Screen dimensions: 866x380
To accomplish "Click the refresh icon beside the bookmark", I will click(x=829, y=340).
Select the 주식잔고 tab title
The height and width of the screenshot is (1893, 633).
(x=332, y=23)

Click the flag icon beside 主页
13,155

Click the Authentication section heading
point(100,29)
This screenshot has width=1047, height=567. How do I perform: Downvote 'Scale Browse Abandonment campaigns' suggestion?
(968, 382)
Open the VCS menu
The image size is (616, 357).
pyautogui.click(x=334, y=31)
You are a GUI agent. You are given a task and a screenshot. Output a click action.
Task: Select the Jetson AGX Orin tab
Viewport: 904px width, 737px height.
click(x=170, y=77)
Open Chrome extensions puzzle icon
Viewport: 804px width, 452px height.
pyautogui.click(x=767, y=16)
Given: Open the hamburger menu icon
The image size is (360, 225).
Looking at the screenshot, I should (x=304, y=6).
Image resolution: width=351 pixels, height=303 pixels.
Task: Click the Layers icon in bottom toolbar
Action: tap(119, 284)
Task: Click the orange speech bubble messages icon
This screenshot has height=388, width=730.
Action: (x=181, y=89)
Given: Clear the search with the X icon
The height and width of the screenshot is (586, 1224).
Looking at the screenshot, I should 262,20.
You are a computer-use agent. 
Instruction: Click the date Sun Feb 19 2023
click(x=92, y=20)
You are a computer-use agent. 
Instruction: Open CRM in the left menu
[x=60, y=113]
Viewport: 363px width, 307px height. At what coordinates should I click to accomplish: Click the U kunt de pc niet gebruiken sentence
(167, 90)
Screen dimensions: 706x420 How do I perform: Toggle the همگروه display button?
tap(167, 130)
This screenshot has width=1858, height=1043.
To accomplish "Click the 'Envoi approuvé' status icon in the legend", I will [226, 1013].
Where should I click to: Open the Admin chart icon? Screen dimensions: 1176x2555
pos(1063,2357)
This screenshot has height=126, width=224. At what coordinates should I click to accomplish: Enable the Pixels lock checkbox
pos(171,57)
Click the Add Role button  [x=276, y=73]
-*-*-
-- Written exercise --
In the listing, rewrite the lines between the line holding "You are a GUI" and the line holding "click(x=170, y=77)", inclusive, changing "Viewport" to "Display" and leaving everything else intact.

-- Worked answer --
You are a GUI agent. You are given a task and a screenshot. Output a click action.
Task: Select the Jetson AGX Orin tab
Display: 904px width, 737px height.
click(x=170, y=77)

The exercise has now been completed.